In Tablet magazine, Washington Examiner editor Park MacDougald has written an essay on what its headline calls “The New American Millennial Right.” MacDougald argues that the intellectual worlds of conservatism and of the Republican Party have been in a period of intense internal debate since President Trump’s 2016 victory, a debate that has called into question parts of what he believes had been the Republican Party consensus, such as limited government.
That Trump won despite “the conservative journalists, intellectuals, wonks, think tankers, foreign-policy experts, and consultants who turned up their noses” at his candidacy “revealed their impotence,” in MacDougald’s telling. He focuses on young conservatives, a group he thinks are particularly open to the new pathways of thought that have since opened up within conservatism, in defiance of its supposedly impotent quondam mandarins.
One can raise quibbles with parts of this argument. Members of each “impotent” group were either more open to Trump from the beginning or have accommodated themselves to him since. Some of Trump’s most unqualified wins as president could be seen as representing “consensus” conservatism: a tax cut, conservative judges, deregulation. Yet even that consensus was a bit more dubious than the word itself might suggest (which he partly acknowledges). Etc.
But I want to focus, as MacDougald does, on the young. Much of his article consists of conversations and accounts of conversations with Washington, D.C., or New York-based young people: Hill staffers, publication editors, media personalities. From these, and from his own observations, MacDougald makes the case that heretofore niche conservative ideas, such as Catholic integralism, are having a kind of moment among young right-wingers. Maybe so.
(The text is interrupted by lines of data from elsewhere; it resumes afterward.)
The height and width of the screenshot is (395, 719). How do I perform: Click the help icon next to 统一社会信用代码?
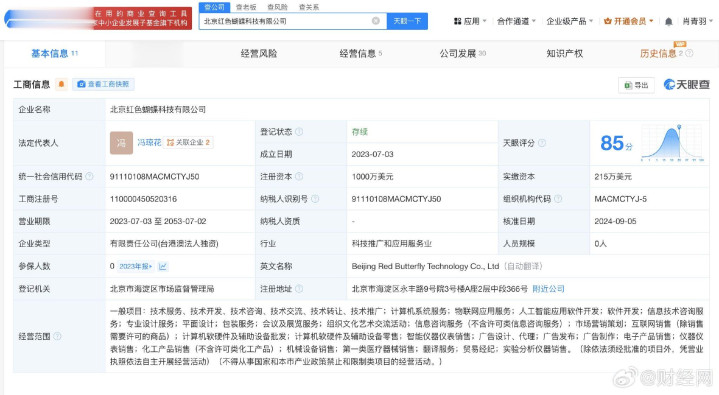[89, 176]
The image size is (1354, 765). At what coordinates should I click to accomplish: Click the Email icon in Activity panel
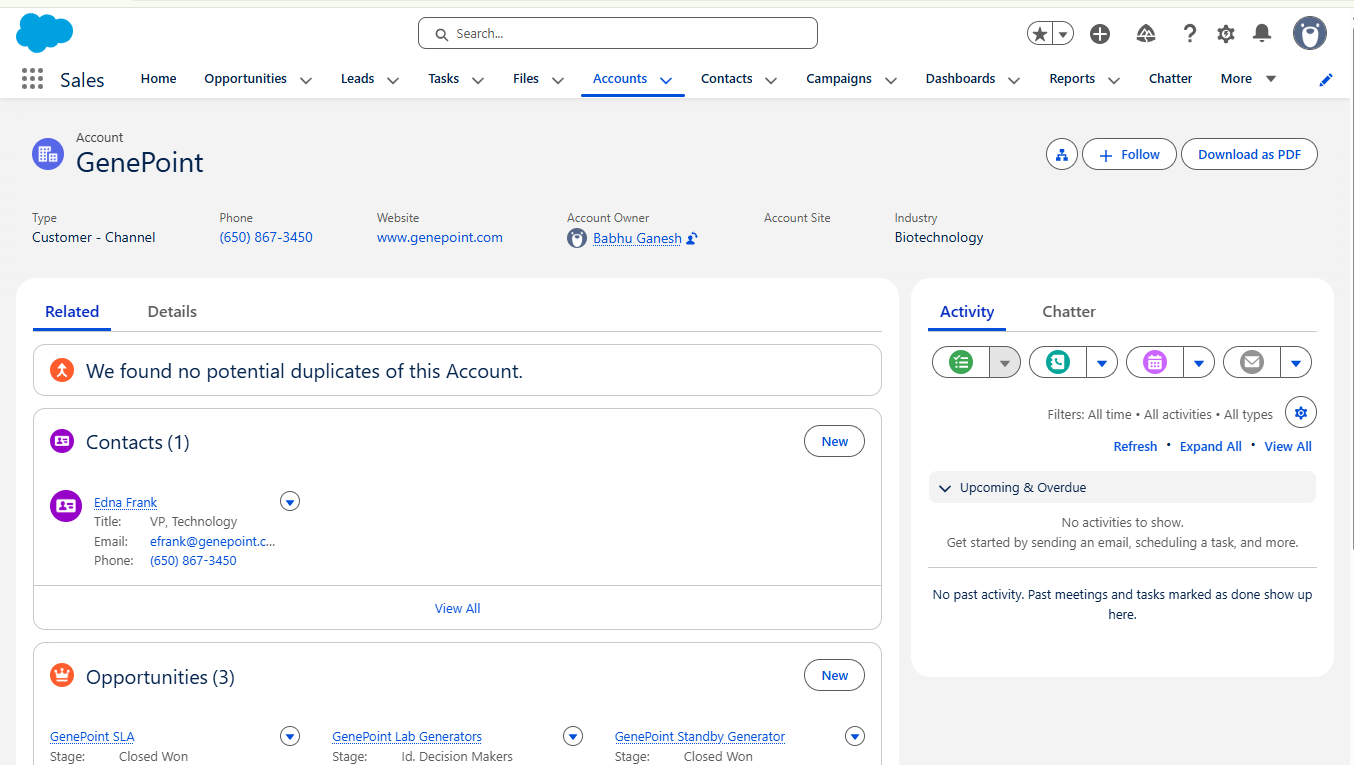1252,362
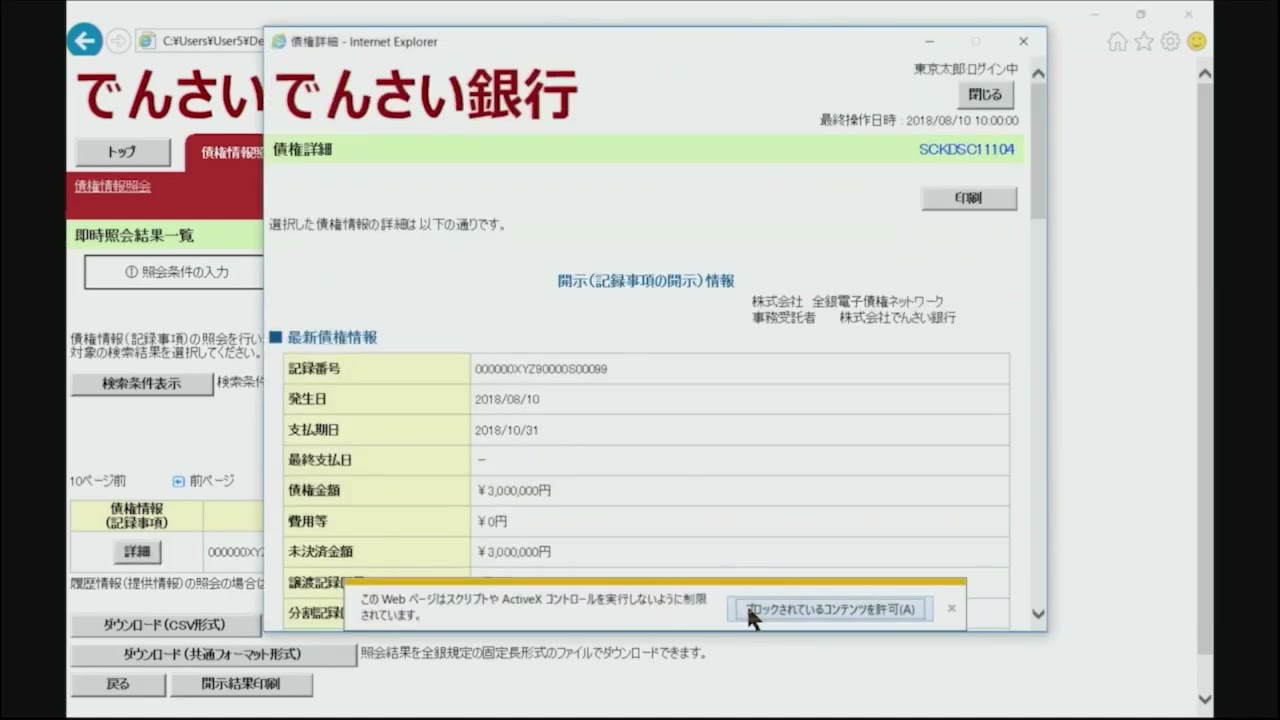Click the blue back navigation arrow
This screenshot has width=1280, height=720.
pos(84,40)
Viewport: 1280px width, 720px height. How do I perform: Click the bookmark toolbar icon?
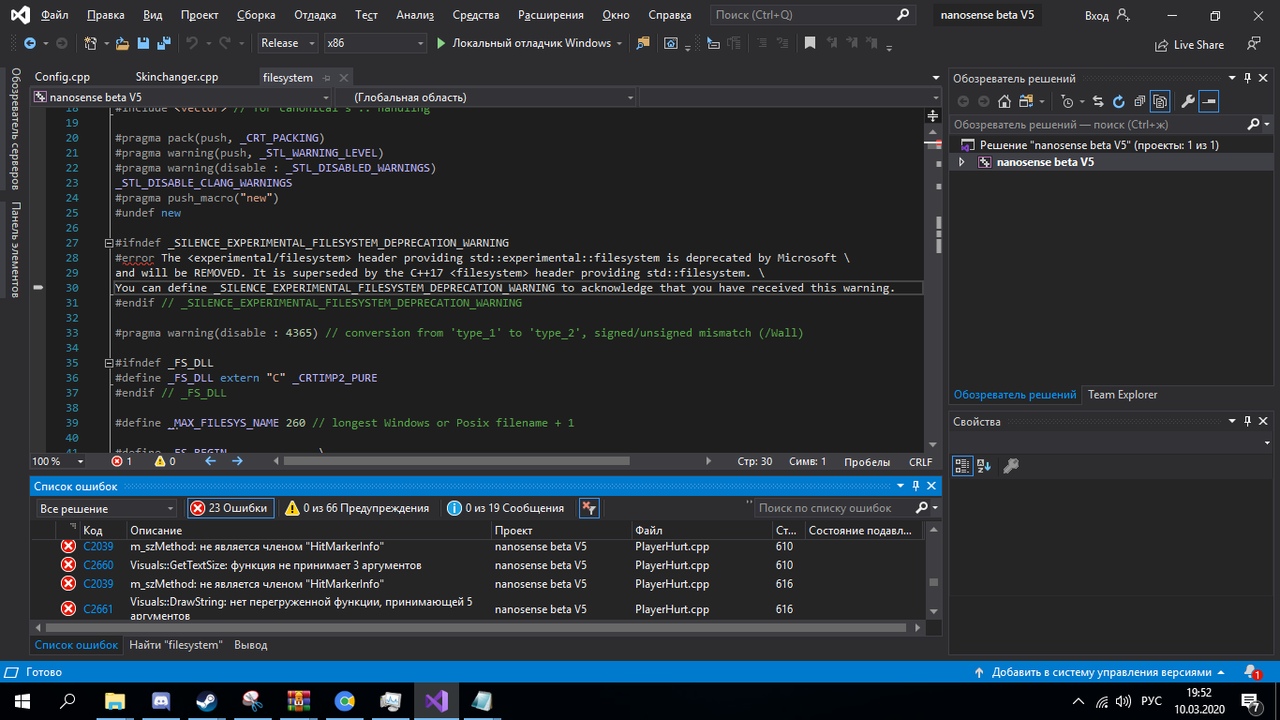(x=810, y=44)
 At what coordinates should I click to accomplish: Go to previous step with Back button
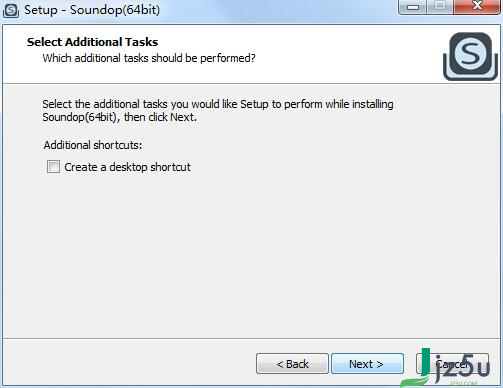[292, 364]
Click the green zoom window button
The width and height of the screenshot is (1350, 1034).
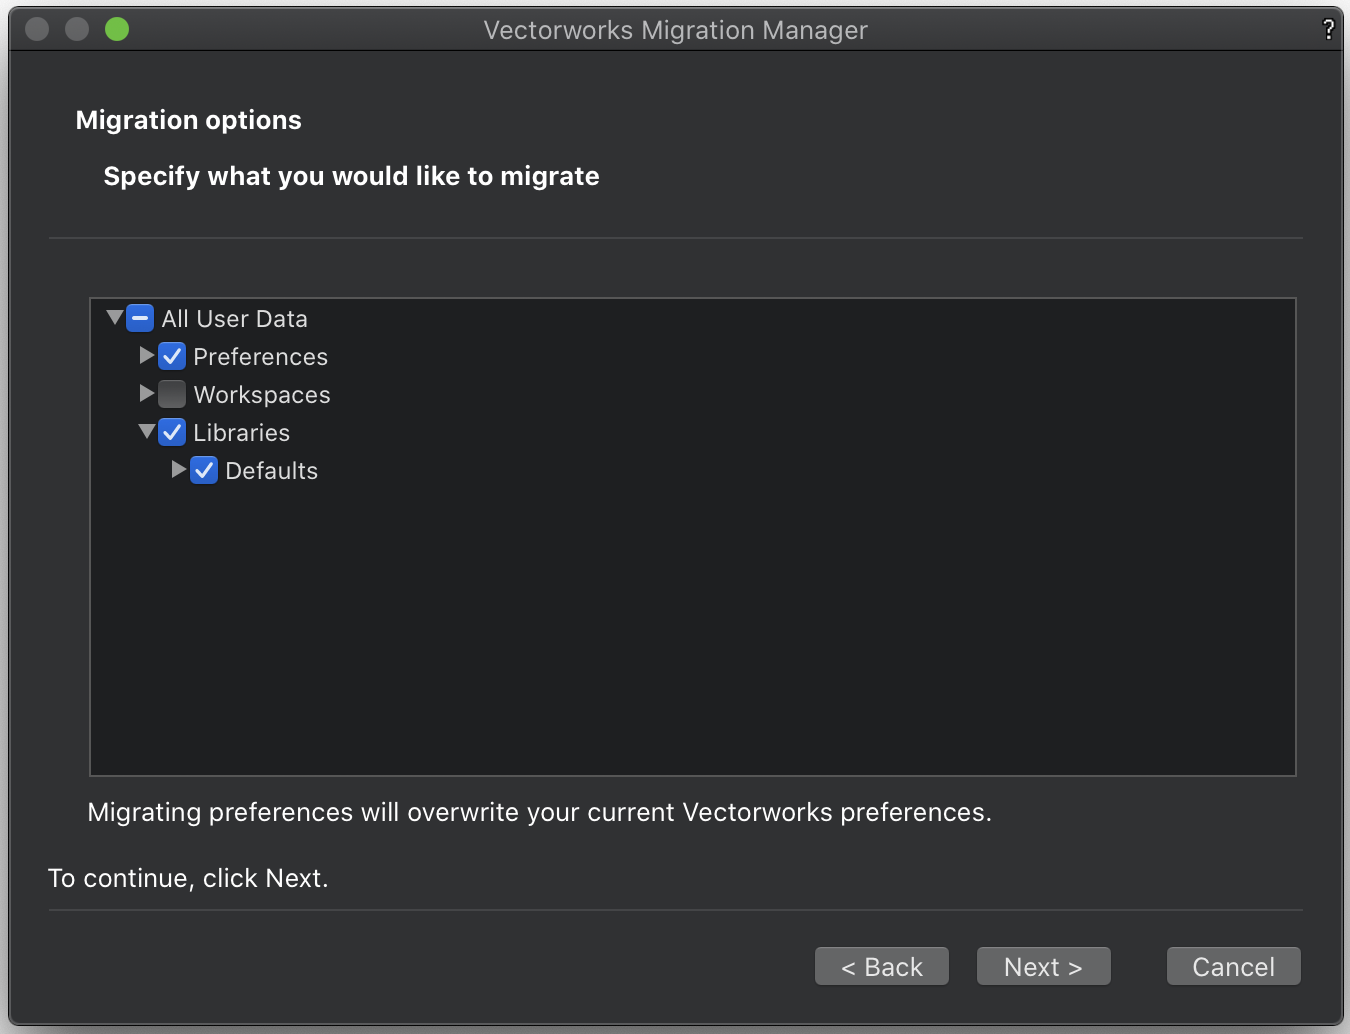(x=116, y=29)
I wonder, however, how truly representative these people are of young, right-leaning opinion as a whole. It seems rather that MacDougald has simply found and interviewed younger versions of the same kinds of people he argued Trump’s victory rendered impotent. These are, in his words, “the conservative journalists, intellectuals, wonks, think tankers, foreign-policy experts, and consultants” of tomorrow (or today), in embryonic form. (Indeed, in a telling aside, MacDougald admits to being one of these people, and to personally knowing at least some of them already.) Why, then, would not some future unanticipated development render them just as impotent as their forebears?
Here, MacDougald might argue that these young are the future because they are honestly grappling with changes on the right in a way that their predecessors failed to do. Perhaps they are. But to pick on integralism for just a second (as a Catholic myself!), it is hard to argue that Trump’s 2016 election means that America is ready to become a confessional state. And, more generally, it is hard to argue that some twentysomethings in D.C. and New York thinking it is means that a sea change is incoming for the American Right.
Journalists often contest headlines; I’ve done so myself. So perhaps MacDougald will argue that his article’s headline does not quite capture what he was going for (though I’d say it does). Less contestable, however, is the apt subheadline it received: “East Coast and West Coast Straussians do battle for the soul of Trump’s America, or part of it.” Emphasis added.